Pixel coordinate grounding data

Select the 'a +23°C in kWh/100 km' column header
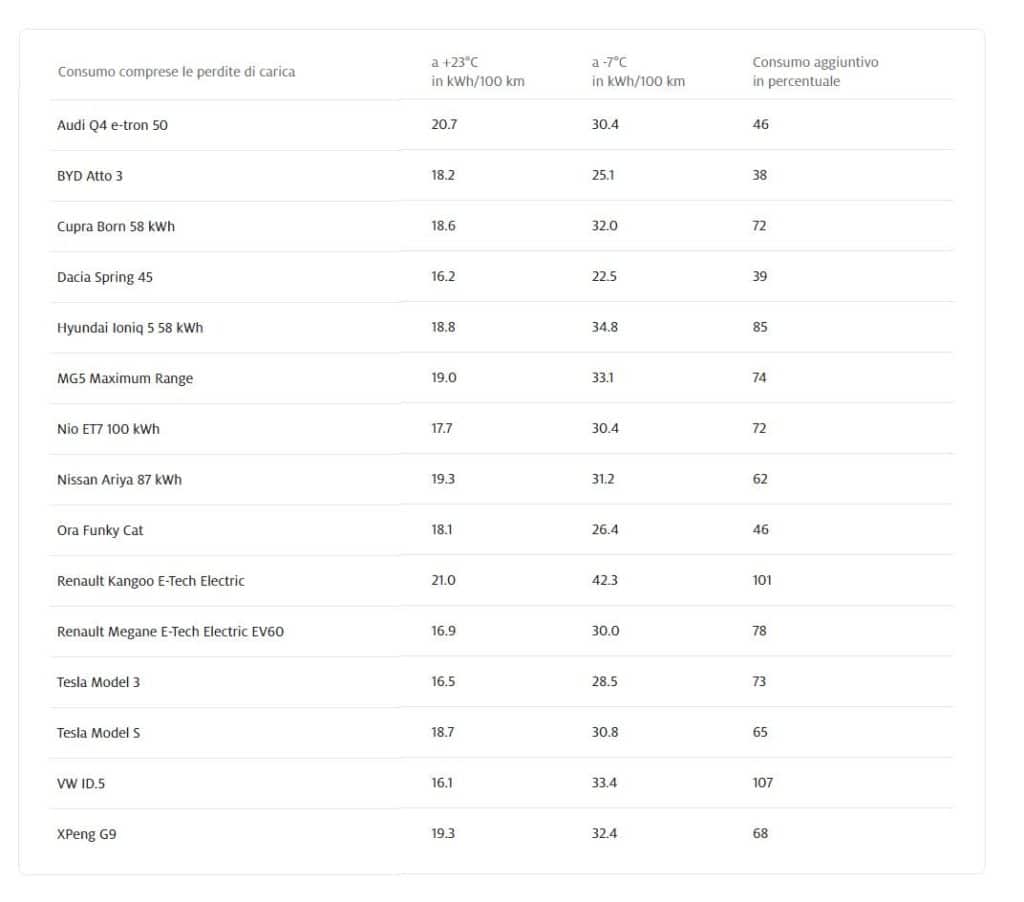Image resolution: width=1024 pixels, height=902 pixels. (477, 72)
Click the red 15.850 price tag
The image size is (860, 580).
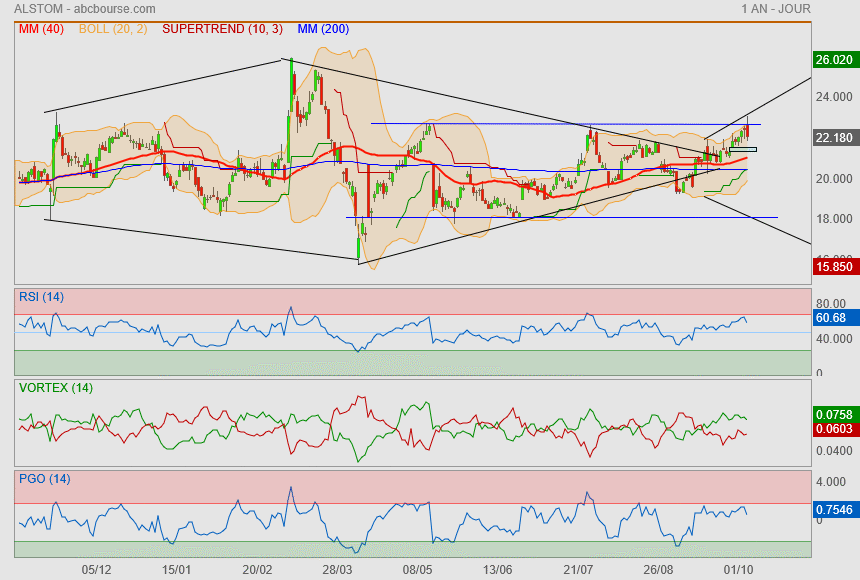(834, 267)
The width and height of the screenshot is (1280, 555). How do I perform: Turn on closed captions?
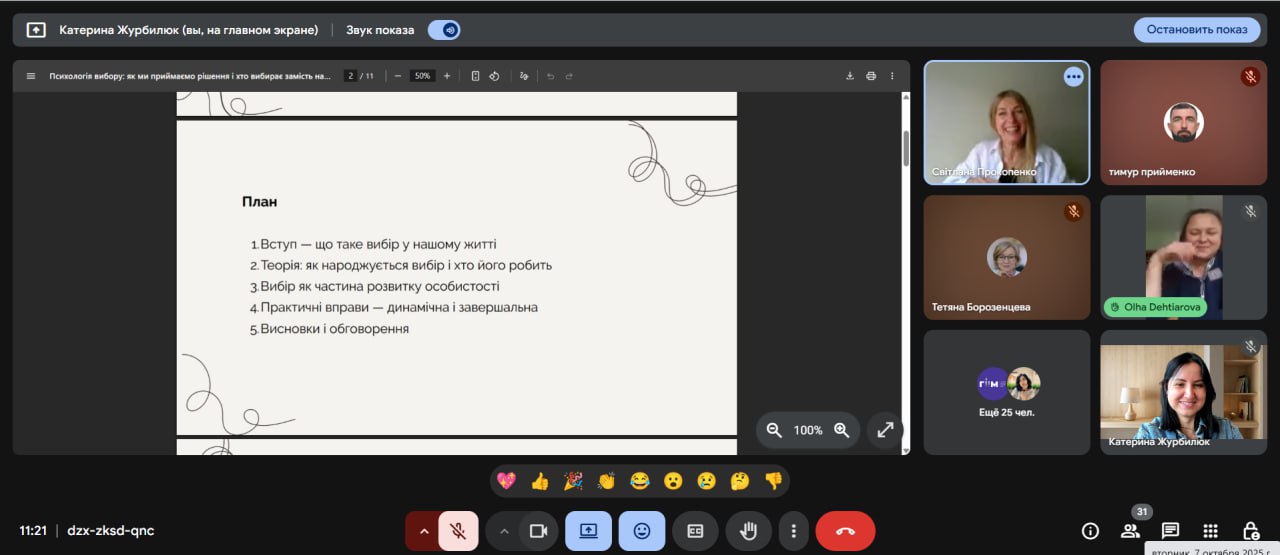(695, 531)
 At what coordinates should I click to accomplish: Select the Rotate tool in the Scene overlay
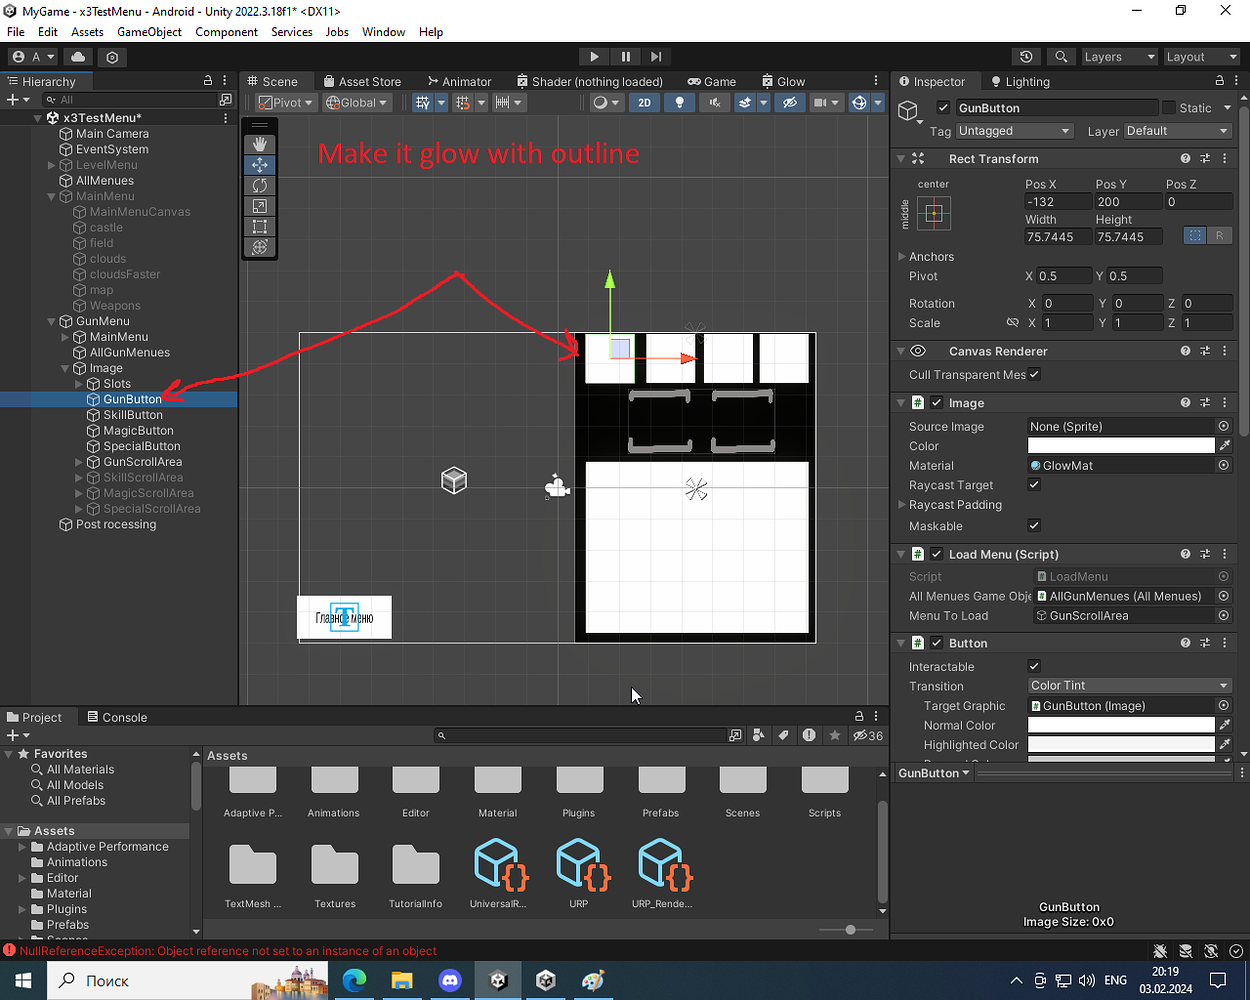tap(259, 184)
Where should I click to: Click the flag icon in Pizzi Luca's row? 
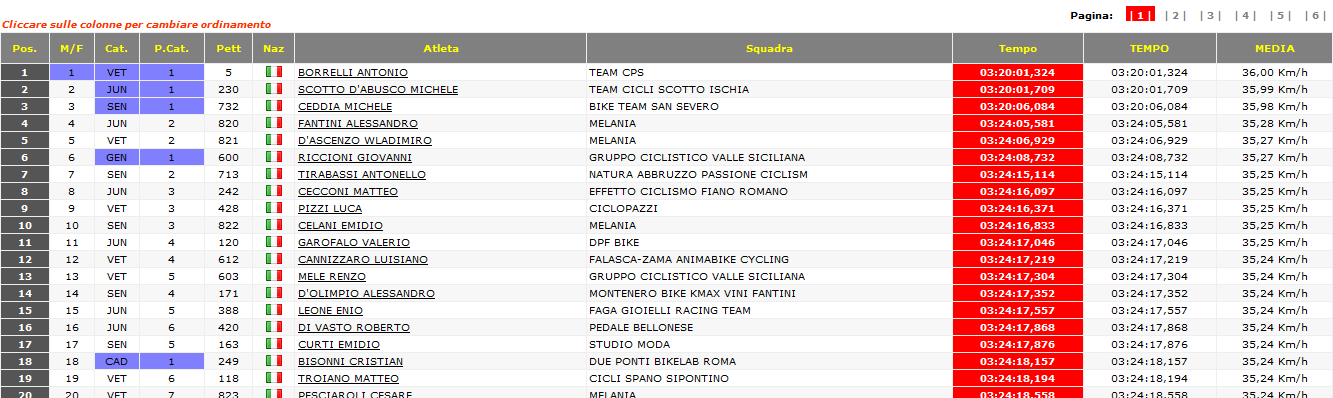click(274, 208)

**WHAT IS NEEDED:**
Text only, pictures out: give every record again as written.

**RESULT FOR THIS TASK:**
Select the 'a +23°C in kWh/100 km' column header
Image resolution: width=1024 pixels, height=902 pixels. (477, 72)
Click the red 15.850 price tag
The image size is (860, 580).
(834, 267)
The width and height of the screenshot is (1280, 555). How do I perform: Turn on closed captions?
(695, 531)
 At what coordinates should I click to accomplish: Select the Rotate tool in the Scene overlay
tap(259, 184)
Where should I click to: Click the flag icon in Pizzi Luca's row? 
click(274, 208)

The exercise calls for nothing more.